## Working data
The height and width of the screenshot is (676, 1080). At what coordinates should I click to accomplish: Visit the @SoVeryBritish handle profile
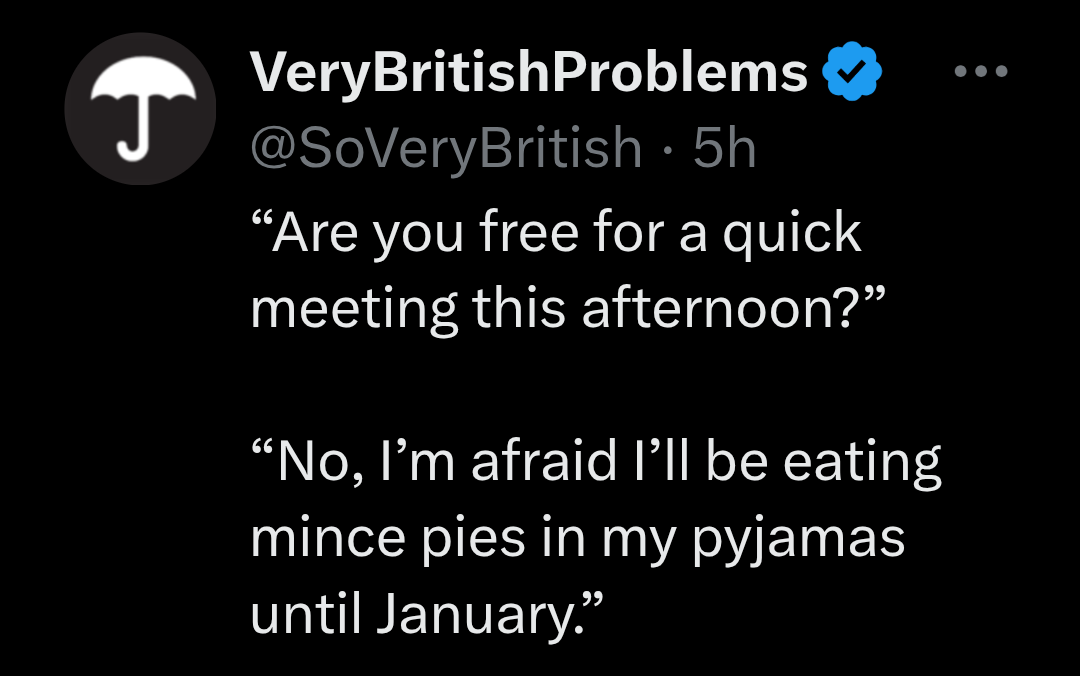click(x=446, y=149)
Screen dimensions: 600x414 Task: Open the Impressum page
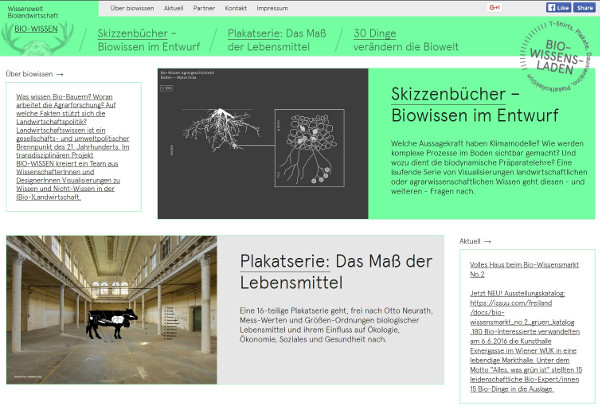click(271, 7)
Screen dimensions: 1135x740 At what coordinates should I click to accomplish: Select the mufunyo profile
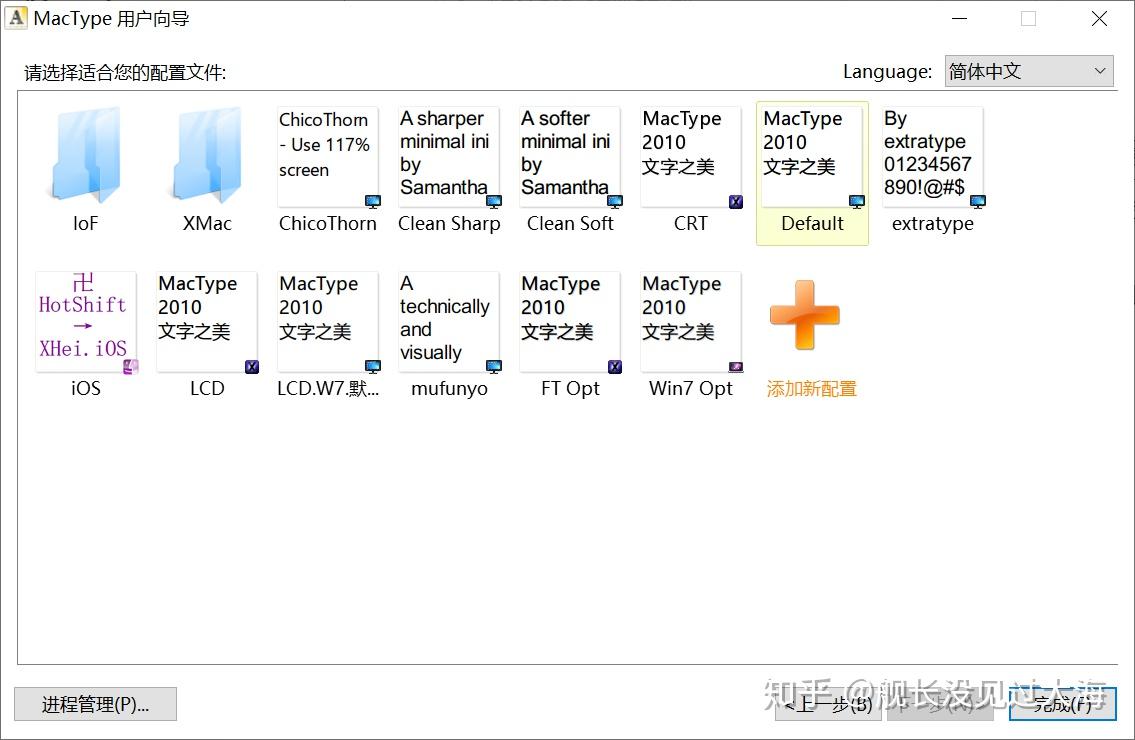[448, 320]
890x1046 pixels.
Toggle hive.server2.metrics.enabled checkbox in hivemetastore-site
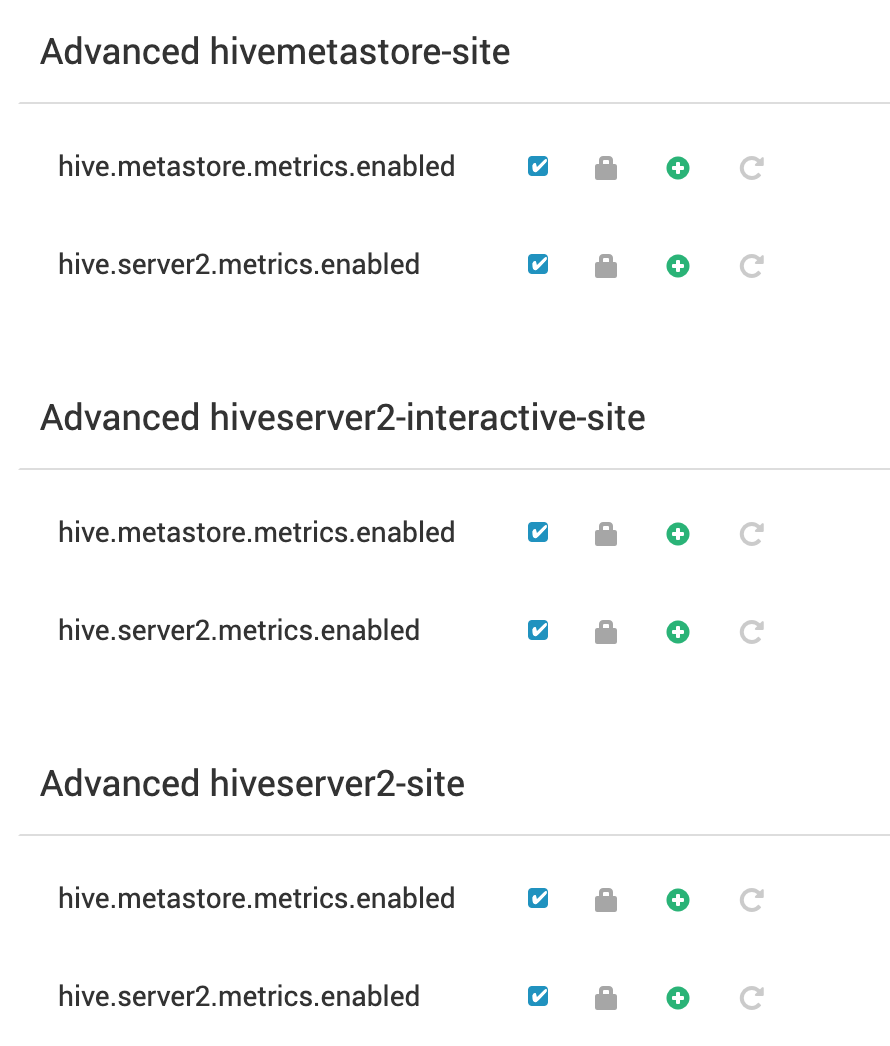click(537, 265)
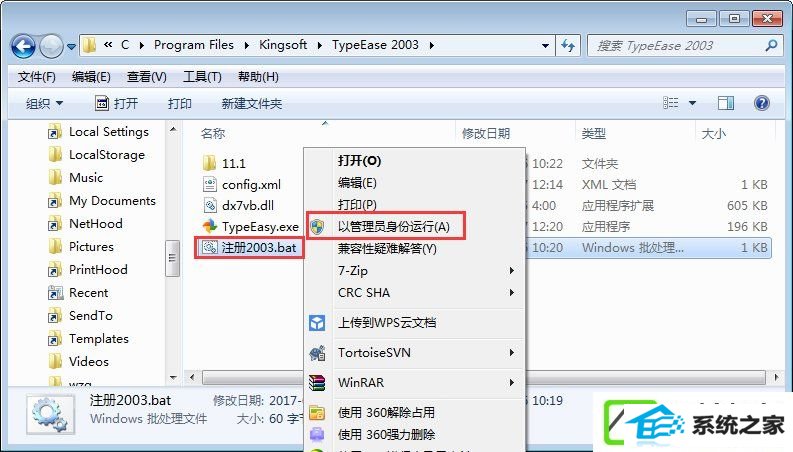The height and width of the screenshot is (452, 793).
Task: Click the WinRAR books icon
Action: tap(317, 383)
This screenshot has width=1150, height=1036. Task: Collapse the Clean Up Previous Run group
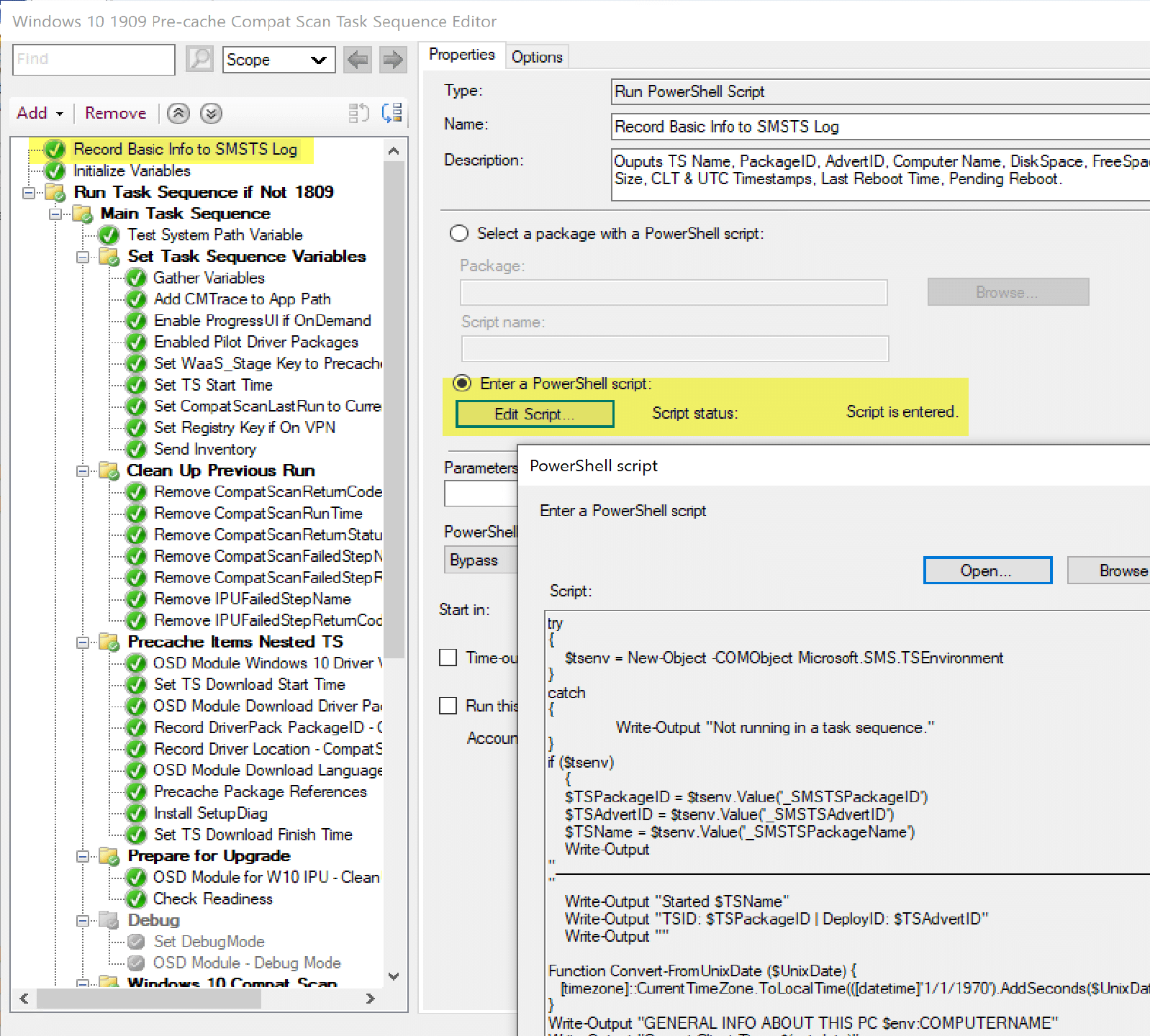click(83, 471)
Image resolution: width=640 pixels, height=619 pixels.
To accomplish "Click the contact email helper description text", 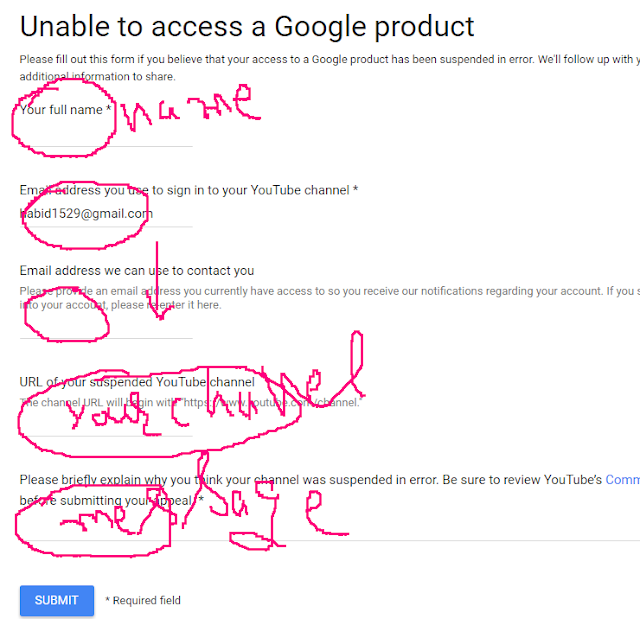I will [320, 292].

## Exercise details
Scan the listing above, and wherever a line holds the string "pixels", copy that line.

## Answer to this task
890x1046 pixels.
Image resolution: width=640 pixels, height=619 pixels.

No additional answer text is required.